- _Material supplied_
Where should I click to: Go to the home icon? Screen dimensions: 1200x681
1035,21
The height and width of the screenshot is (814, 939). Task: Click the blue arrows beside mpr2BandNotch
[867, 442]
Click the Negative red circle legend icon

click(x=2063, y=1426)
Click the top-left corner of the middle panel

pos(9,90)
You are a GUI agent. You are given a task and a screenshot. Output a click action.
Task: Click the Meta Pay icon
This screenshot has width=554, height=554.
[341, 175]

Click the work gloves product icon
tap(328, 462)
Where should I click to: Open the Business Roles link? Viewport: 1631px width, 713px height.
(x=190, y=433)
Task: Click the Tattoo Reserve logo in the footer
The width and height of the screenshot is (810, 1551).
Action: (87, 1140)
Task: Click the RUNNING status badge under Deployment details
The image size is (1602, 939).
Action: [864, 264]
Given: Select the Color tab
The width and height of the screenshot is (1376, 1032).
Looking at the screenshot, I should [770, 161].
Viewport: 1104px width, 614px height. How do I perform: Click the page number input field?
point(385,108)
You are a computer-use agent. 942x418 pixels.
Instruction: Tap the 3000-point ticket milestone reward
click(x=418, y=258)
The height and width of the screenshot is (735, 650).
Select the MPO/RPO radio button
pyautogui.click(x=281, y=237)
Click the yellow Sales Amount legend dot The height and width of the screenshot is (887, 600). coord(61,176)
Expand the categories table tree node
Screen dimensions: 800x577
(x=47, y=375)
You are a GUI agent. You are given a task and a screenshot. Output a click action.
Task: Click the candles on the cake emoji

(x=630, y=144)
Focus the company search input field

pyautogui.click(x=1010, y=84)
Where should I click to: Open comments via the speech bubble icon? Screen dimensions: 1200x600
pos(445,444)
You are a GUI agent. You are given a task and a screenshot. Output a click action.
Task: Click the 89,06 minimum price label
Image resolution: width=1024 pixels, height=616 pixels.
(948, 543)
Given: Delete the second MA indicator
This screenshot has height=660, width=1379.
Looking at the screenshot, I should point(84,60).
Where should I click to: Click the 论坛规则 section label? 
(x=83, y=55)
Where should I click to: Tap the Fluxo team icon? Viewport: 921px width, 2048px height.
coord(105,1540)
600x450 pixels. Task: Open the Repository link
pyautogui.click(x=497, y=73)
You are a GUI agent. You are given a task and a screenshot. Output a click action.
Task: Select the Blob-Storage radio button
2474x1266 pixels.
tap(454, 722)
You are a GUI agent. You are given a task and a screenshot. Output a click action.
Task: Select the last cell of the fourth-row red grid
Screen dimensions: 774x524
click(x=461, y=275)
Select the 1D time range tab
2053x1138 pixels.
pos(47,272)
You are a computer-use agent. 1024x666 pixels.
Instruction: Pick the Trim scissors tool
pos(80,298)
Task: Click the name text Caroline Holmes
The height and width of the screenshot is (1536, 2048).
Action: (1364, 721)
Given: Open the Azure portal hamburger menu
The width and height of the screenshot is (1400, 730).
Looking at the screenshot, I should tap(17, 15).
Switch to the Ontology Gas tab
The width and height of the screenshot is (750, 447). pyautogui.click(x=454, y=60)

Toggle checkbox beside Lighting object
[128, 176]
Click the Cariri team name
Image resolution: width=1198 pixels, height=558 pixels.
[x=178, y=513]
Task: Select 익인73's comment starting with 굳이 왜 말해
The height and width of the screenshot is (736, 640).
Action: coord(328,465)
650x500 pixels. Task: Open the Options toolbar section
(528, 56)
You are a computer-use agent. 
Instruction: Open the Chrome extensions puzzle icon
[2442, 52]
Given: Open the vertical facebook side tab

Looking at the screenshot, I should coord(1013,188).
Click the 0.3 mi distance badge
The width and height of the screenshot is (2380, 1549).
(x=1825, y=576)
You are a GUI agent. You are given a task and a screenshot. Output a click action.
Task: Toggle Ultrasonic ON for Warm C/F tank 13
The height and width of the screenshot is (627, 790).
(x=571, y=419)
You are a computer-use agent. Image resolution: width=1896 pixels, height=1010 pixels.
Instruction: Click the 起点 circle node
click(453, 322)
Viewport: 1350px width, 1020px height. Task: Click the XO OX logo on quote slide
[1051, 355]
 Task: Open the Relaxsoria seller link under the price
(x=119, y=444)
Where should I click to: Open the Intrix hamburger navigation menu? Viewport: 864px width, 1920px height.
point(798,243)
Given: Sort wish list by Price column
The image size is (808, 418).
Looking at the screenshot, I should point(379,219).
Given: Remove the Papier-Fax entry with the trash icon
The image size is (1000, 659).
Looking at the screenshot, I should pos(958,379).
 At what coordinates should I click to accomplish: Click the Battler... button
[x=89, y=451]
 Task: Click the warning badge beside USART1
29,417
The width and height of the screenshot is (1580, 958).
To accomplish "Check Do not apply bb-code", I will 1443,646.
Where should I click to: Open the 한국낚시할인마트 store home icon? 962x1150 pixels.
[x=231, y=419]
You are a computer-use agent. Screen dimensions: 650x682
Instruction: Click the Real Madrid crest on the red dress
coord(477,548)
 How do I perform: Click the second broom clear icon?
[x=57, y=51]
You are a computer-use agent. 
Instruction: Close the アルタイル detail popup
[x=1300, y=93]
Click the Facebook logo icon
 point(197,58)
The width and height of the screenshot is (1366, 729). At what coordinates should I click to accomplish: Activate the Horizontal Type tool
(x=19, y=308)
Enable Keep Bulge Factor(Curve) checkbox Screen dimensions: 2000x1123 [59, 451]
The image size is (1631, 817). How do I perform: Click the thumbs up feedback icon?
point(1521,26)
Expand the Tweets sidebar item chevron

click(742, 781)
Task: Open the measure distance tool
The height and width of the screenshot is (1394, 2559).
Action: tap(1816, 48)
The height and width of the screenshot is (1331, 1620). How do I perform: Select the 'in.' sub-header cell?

- _Given request_
Please rewrite all the items above as a Markdown table with two columns, Row and Line, putting one line in each row with its row number and skipping blank lines.

- _Answer to this task_
| Row | Line |
|---|---|
| 1 | Where should I click to: Go to the home icon? Screen dimensions: 1200x681 |
| 2 | 1035,21 |
| 3 | The height and width of the screenshot is (814, 939). Task: Click the blue arrows beside mpr2BandNotch |
| 4 | [867, 442] |
| 5 | Click the Negative red circle legend icon |
| 6 | click(x=2063, y=1426) |
| 7 | Click the top-left corner of the middle panel |
| 8 | pos(9,90) |
| 9 | You are a GUI agent. You are given a task and a screenshot. Output a click action. |
| 10 | Task: Click the Meta Pay icon |
| 11 | This screenshot has width=554, height=554. |
| 12 | [341, 175] |
| 13 | Click the work gloves product icon |
| 14 | tap(328, 462) |
| 15 | Where should I click to: Open the Business Roles link? Viewport: 1631px width, 713px height. |
| 16 | (x=190, y=433) |
| 17 | Task: Click the Tattoo Reserve logo in the footer |
| 18 | The width and height of the screenshot is (810, 1551). |
| 19 | Action: (87, 1140) |
| 20 | Task: Click the RUNNING status badge under Deployment details |
| 21 | The image size is (1602, 939). |
| 22 | Action: [864, 264] |
| 23 | Given: Select the Color tab |
| 24 | The width and height of the screenshot is (1376, 1032). |
| 25 | Looking at the screenshot, I should [770, 161]. |
| 26 | Viewport: 1104px width, 614px height. How do I perform: Click the page number input field? |
| 27 | point(385,108) |
| 28 | You are a computer-use agent. 942x418 pixels. |
| 29 | Instruction: Tap the 3000-point ticket milestone reward |
| 30 | click(x=418, y=258) |
| 31 | The height and width of the screenshot is (735, 650). |
| 32 | Select the MPO/RPO radio button |
| 33 | pyautogui.click(x=281, y=237) |
| 34 | Click the yellow Sales Amount legend dot The height and width of the screenshot is (887, 600). coord(61,176) |
| 35 | Expand the categories table tree node |
| 36 | Screen dimensions: 800x577 |
| 37 | (x=47, y=375) |
| 38 | You are a GUI agent. You are given a task and a screenshot. Output a click action. |
| 39 | Task: Click the candles on the cake emoji |
| 40 | (x=630, y=144) |
| 41 | Focus the company search input field |
| 42 | pyautogui.click(x=1010, y=84) |
| 43 | Where should I click to: Open comments via the speech bubble icon? Screen dimensions: 1200x600 |
| 44 | pos(445,444) |
| 45 | You are a GUI agent. You are given a task and a screenshot. Output a click action. |
| 46 | Task: Click the 89,06 minimum price label |
| 47 | Image resolution: width=1024 pixels, height=616 pixels. |
| 48 | (948, 543) |
| 49 | Given: Delete the second MA indicator |
| 50 | This screenshot has height=660, width=1379. |
| 51 | Looking at the screenshot, I should point(84,60). |
| 52 | Where should I click to: Click the 论坛规则 section label?  |
| 53 | (x=83, y=55) |
| 54 | Where should I click to: Tap the Fluxo team icon? Viewport: 921px width, 2048px height. |
| 55 | coord(105,1540) |
| 56 | 600x450 pixels. Task: Open the Repository link |
| 57 | pyautogui.click(x=497, y=73) |
| 58 | You are a GUI agent. You are given a task and a screenshot. Output a click action. |
| 59 | Task: Select the Blob-Storage radio button |
| 60 | 2474x1266 pixels. |
| 61 | tap(454, 722) |
| 62 | You are a GUI agent. You are given a task and a screenshot. Output a click action. |
| 63 | Task: Select the last cell of the fourth-row red grid |
| 64 | Screen dimensions: 774x524 |
| 65 | click(x=461, y=275) |
| 66 | Select the 1D time range tab |
| 67 | 2053x1138 pixels. |
| 68 | pos(47,272) |
| 69 | You are a computer-use agent. 1024x666 pixels. |
| 70 | Instruction: Pick the Trim scissors tool |
| 71 | pos(80,298) |
| 72 | Task: Click the name text Caroline Holmes |
| 73 | The height and width of the screenshot is (1536, 2048). |
| 74 | Action: (1364, 721) |
| 75 | Given: Open the Azure portal hamburger menu |
| 76 | The width and height of the screenshot is (1400, 730). |
| 77 | Looking at the screenshot, I should tap(17, 15). |
| 78 | Switch to the Ontology Gas tab |
| 79 | The width and height of the screenshot is (750, 447). pyautogui.click(x=454, y=60) |
| 80 | Toggle checkbox beside Lighting object |
| 81 | [128, 176] |
| 82 | Click the Cariri team name |
| 83 | Image resolution: width=1198 pixels, height=558 pixels. |
| 84 | [x=178, y=513] |
| 85 | Task: Select 익인73's comment starting with 굳이 왜 말해 |
| 86 | The height and width of the screenshot is (736, 640). |
| 87 | Action: coord(328,465) |
| 88 | 650x500 pixels. Task: Open the Options toolbar section |
| 89 | (528, 56) |
| 90 | You are a computer-use agent.  |
| 91 | Instruction: Open the Chrome extensions puzzle icon |
| 92 | [2442, 52] |
| 93 | Given: Open the vertical facebook side tab |
| 94 | Looking at the screenshot, I should coord(1013,188). |
| 95 | Click the 0.3 mi distance badge |
| 96 | The width and height of the screenshot is (2380, 1549). |
| 97 | (x=1825, y=576) |
| 98 | You are a GUI agent. You are given a task and a screenshot. Output a click action. |
| 99 | Task: Toggle Ultrasonic ON for Warm C/F tank 13 |
| 100 | The height and width of the screenshot is (627, 790). |
| 101 | (x=571, y=419) |
| 102 | You are a computer-use agent. Image resolution: width=1896 pixels, height=1010 pixels. |
| 103 | Instruction: Click the 起点 circle node |
| 104 | click(453, 322) |
| 105 | Viewport: 1350px width, 1020px height. Task: Click the XO OX logo on quote slide |
| 106 | [1051, 355] |
| 107 |  Task: Open the Relaxsoria seller link under the price |
| 108 | (x=119, y=444) |
| 109 | Where should I click to: Open the Intrix hamburger navigation menu? Viewport: 864px width, 1920px height. |
| 110 | point(798,243) |
| 111 | Given: Sort wish list by Price column |
| 112 | The image size is (808, 418). |
| 113 | Looking at the screenshot, I should point(379,219). |
| 114 | Given: Remove the Papier-Fax entry with the trash icon |
| 115 | The image size is (1000, 659). |
| 116 | Looking at the screenshot, I should pos(958,379). |
| 117 |  At what coordinates should I click to accomplish: Click the Battler... button |
| 118 | [x=89, y=451] |
| 119 |  Task: Click the warning badge beside USART1 |
| 120 | 29,417 |
| 121 | The width and height of the screenshot is (1580, 958). |
| 122 | To accomplish "Check Do not apply bb-code", I will 1443,646. |
| 123 | Where should I click to: Open the 한국낚시할인마트 store home icon? 962x1150 pixels. |
| 124 | [x=231, y=419] |
| 125 | You are a computer-use agent. Screen dimensions: 650x682 |
| 126 | Instruction: Click the Real Madrid crest on the red dress |
| 127 | coord(477,548) |
| 128 |  How do I perform: Click the second broom clear icon? |
| 129 | [x=57, y=51] |
| 130 | You are a computer-use agent.  |
| 131 | Instruction: Close the アルタイル detail popup |
| 132 | [x=1300, y=93] |
| 133 | Click the Facebook logo icon |
| 134 |  point(197,58) |
| 135 | The width and height of the screenshot is (1366, 729). At what coordinates should I click to accomplish: Activate the Horizontal Type tool |
| 136 | (x=19, y=308) |
| 137 | Enable Keep Bulge Factor(Curve) checkbox Screen dimensions: 2000x1123 [59, 451] |
| 138 | The image size is (1631, 817). How do I perform: Click the thumbs up feedback icon? |
| 139 | point(1521,26) |
| 140 | Expand the Tweets sidebar item chevron |
| 141 | click(742, 781) |
| 142 | Task: Open the measure distance tool |
| 143 | The height and width of the screenshot is (1394, 2559). |
| 144 | Action: tap(1816, 48) |
| 145 | The height and width of the screenshot is (1331, 1620). How do I perform: Select the 'in.' sub-header cell? |